**Work request:**
For each line in the data below that has the word "Viewport", copy that line.

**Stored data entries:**

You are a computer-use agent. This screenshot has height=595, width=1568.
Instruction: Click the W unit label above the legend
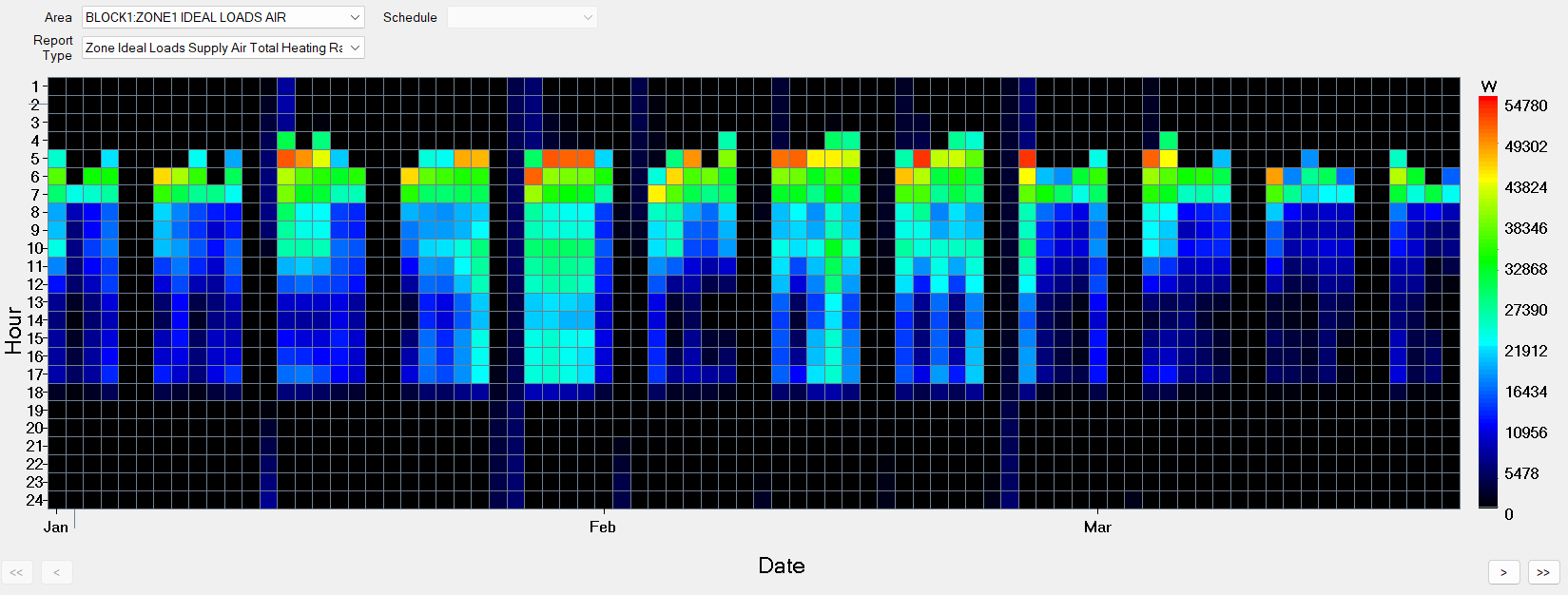(1489, 86)
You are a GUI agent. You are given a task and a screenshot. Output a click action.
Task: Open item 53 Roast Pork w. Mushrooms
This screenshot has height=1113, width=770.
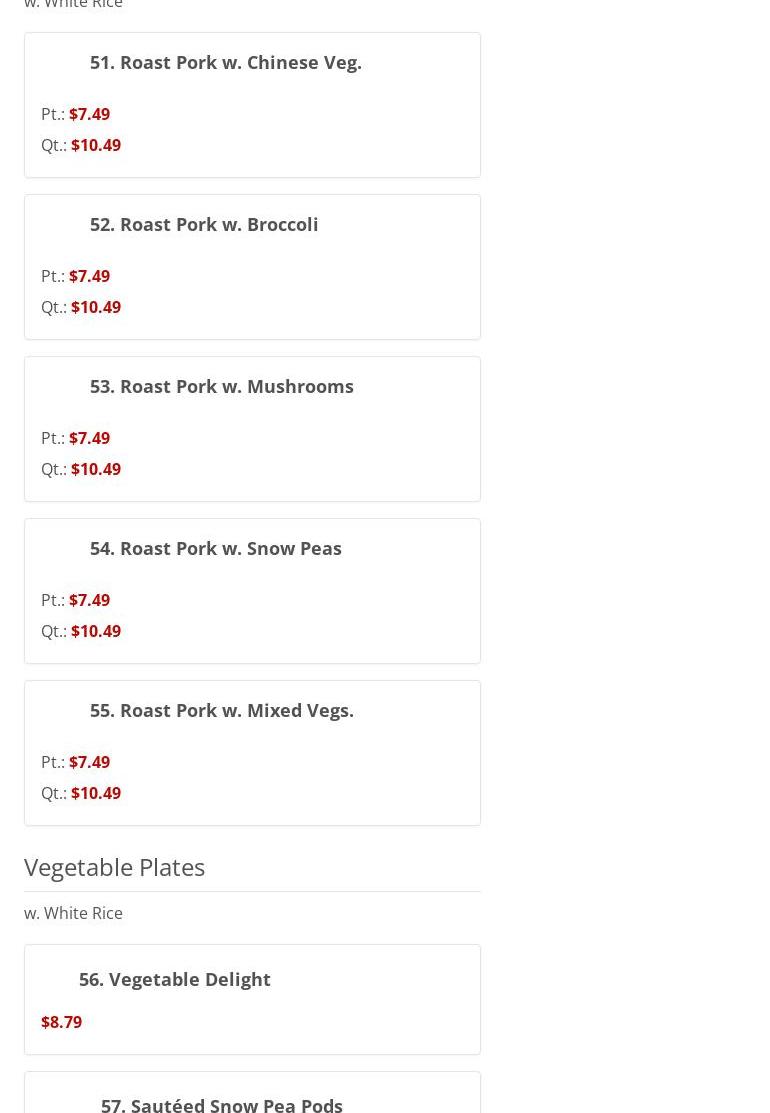pyautogui.click(x=221, y=386)
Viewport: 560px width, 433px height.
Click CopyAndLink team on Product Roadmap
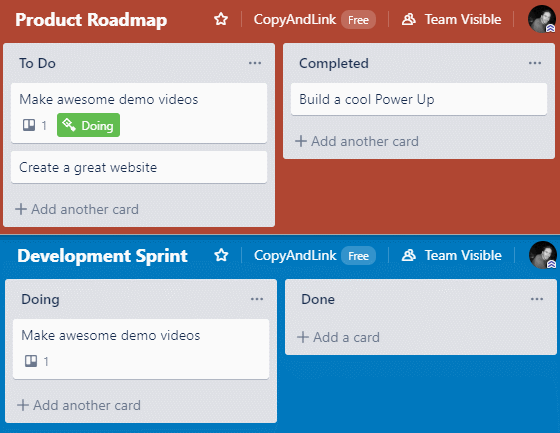[295, 20]
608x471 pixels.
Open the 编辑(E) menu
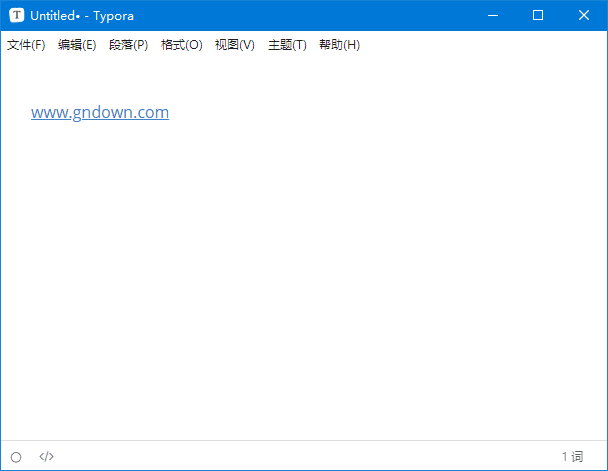(x=77, y=45)
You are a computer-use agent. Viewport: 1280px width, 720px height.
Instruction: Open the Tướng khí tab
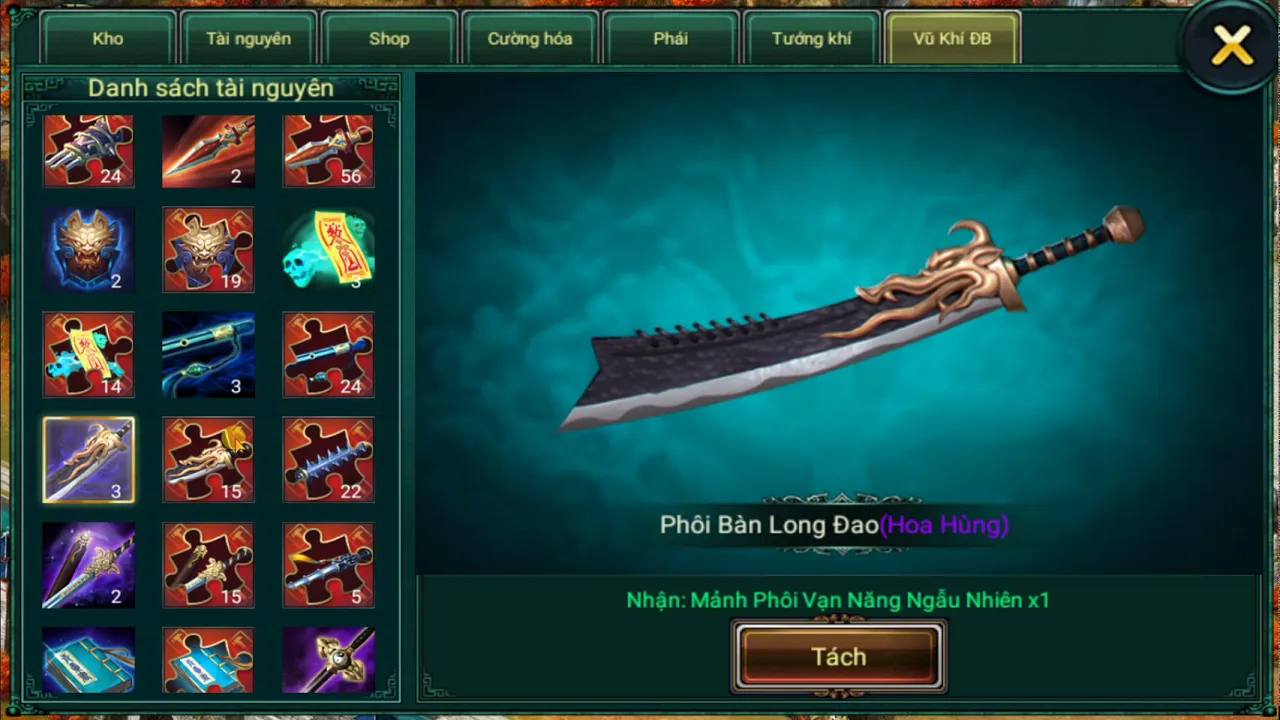click(x=811, y=38)
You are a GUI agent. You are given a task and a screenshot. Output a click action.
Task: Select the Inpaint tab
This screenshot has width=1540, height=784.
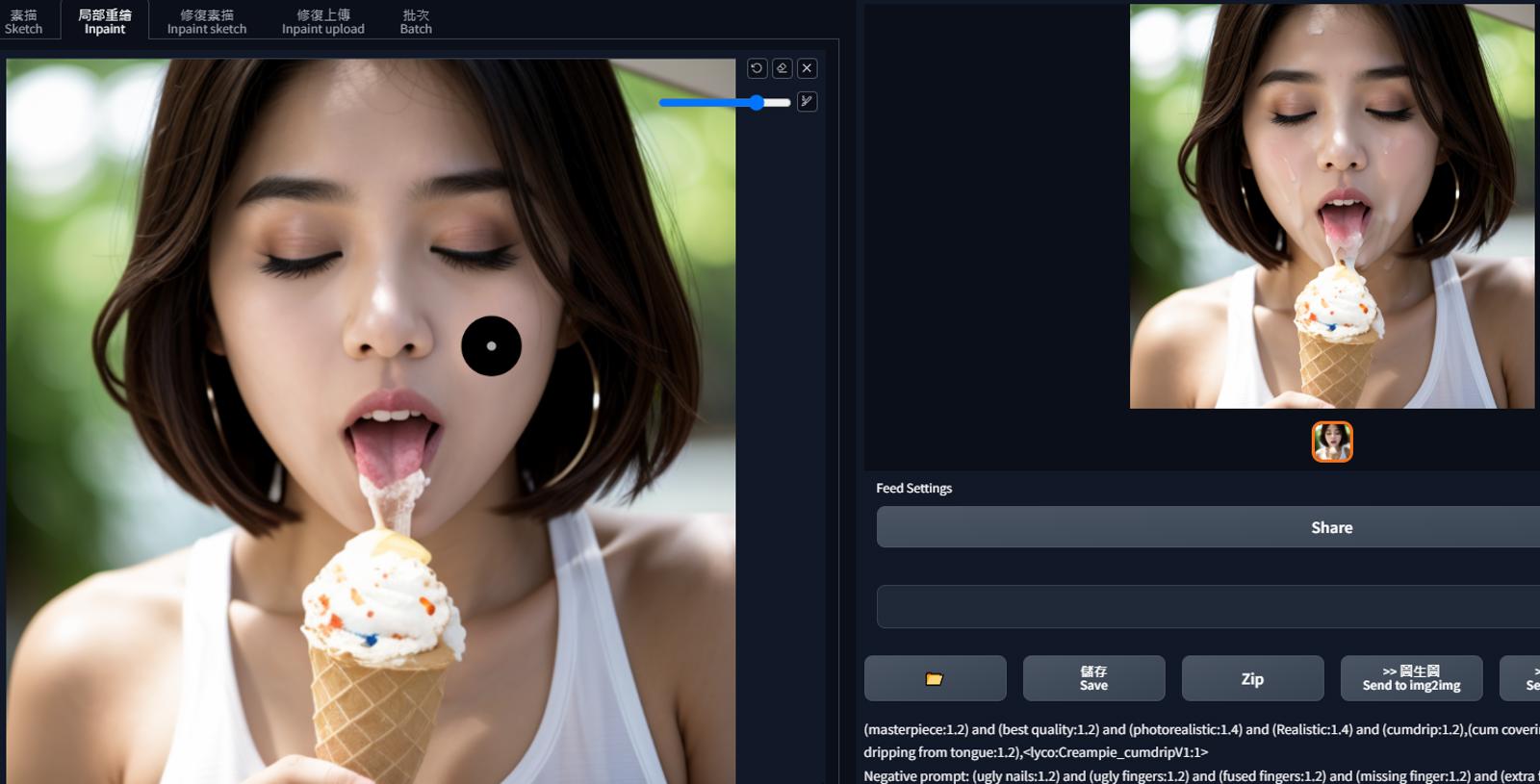click(x=105, y=21)
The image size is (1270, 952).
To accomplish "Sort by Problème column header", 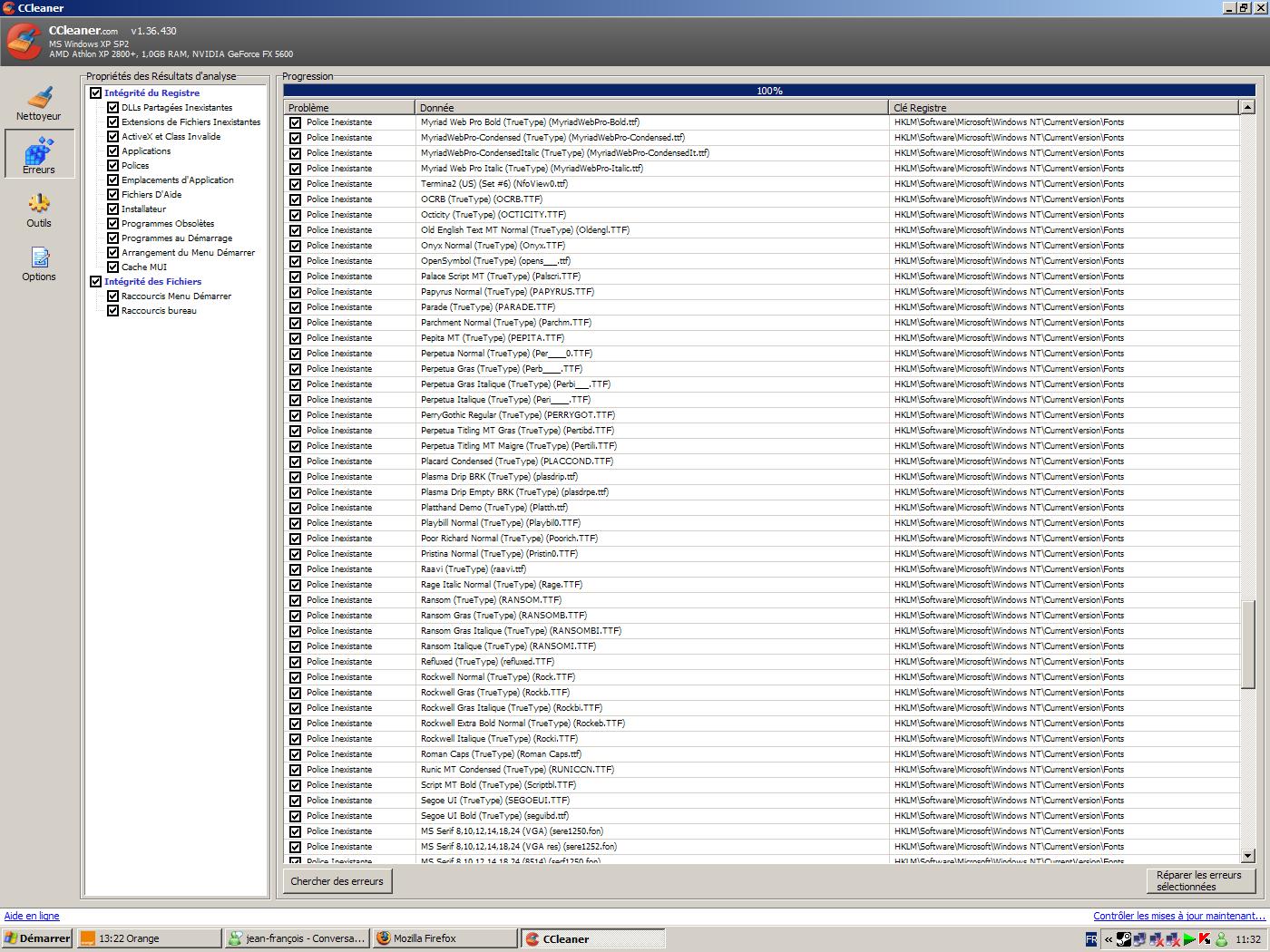I will [x=349, y=107].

**Task solution:**
Viewport: 560px width, 433px height.
You are a computer-use agent. Viewport: 1280px width, 720px height.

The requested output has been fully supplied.